Wednesday 5 February 2014

Own Unique Essence

In the holidays I finished reading the book, 'Dying To Be Me' by Anita Moorjani.  It is a beautiful book with such a powerful message and I would recommend it to everyone.  In fact if I had it my way, it would be a compulsory school read for Life Skills.  Oh wow - that would be magical.  Anita had a Near Death Experience (NDE) after going into a coma and experiencing organ failure from advanced stages of cancer.
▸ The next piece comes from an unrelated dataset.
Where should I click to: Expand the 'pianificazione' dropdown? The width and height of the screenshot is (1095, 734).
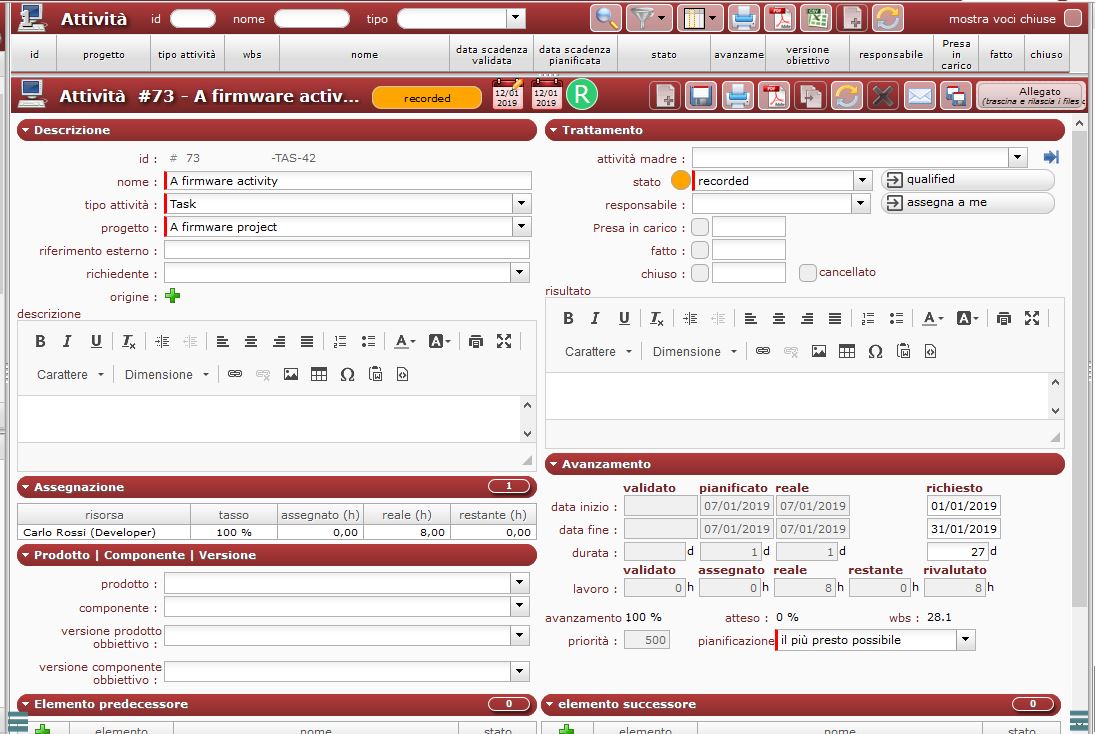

When she came out of her coma she experienced a complete miraculous healing that baffled doctors and oncologists all over.

I want to share some of the paragraphs in the book that really spoke to me ...

"I saw my life intricately woven into everything I had known so far.  My experience was like a single thread woven through the huge and complexly colorful images of an infinite tapestry.  All the other threads and colors represented my relationships, including every life I had touched ... whether they had related to me in a positive or negative way.  Every single encounter was woven together to create the fabric that was the sum of my life up to this point.  I may have been only one thread, yet I was integral to the overall finished picture.
Seeing this I understood that I owed it to myself, to everyone I met, and to life itself to always be an expression of my own unique essence.  Trying to be anything or anyone else didn't make me better - it just deprived me of my true self!  It kept others experiencing me for who I am and it deprived me of interacting authentically with them.  Being inauthentic also deprives the universe of who I came here to be and what I came to express."

I really sat with that for a while because we hear so much about living authentically, but her last sentence really stood out for me as I had never thought of it that way; by not being true to ourselves, we deprive the universe, not just ourselves.  That held a big weight for me.  "Each one of us is a gift to those around us, helping each other be who we are, weaving a perfect picture together."

She also goes on to say, "You may frown or cringe at the thought, but I can't stress how important it is to cultivate a deep love affair with yourself.  I don't recall ever being encouraged to cherish myself - in fact, it would never even have occurred to me to do so.  It's commonly thought of as being selfish.  But my NDE allowed me to realise that this was the key to my healing ... I understood that to be me is to be love.  This is the lesson that saved my life"  

How powerful is that?  As a parent, I think that that is the most important lesson you can show your children. By just being yourself, giving yourself permission to be who you truly are, you are loving yourself and automatically loving those around you.

"I knew that was really the only purpose of life: to be our self, live our truth, and be the love that we are."

Okay, no need to say any more!  I strongly recommend you get yourself a copy of this amazing book and share it with as many people as possible.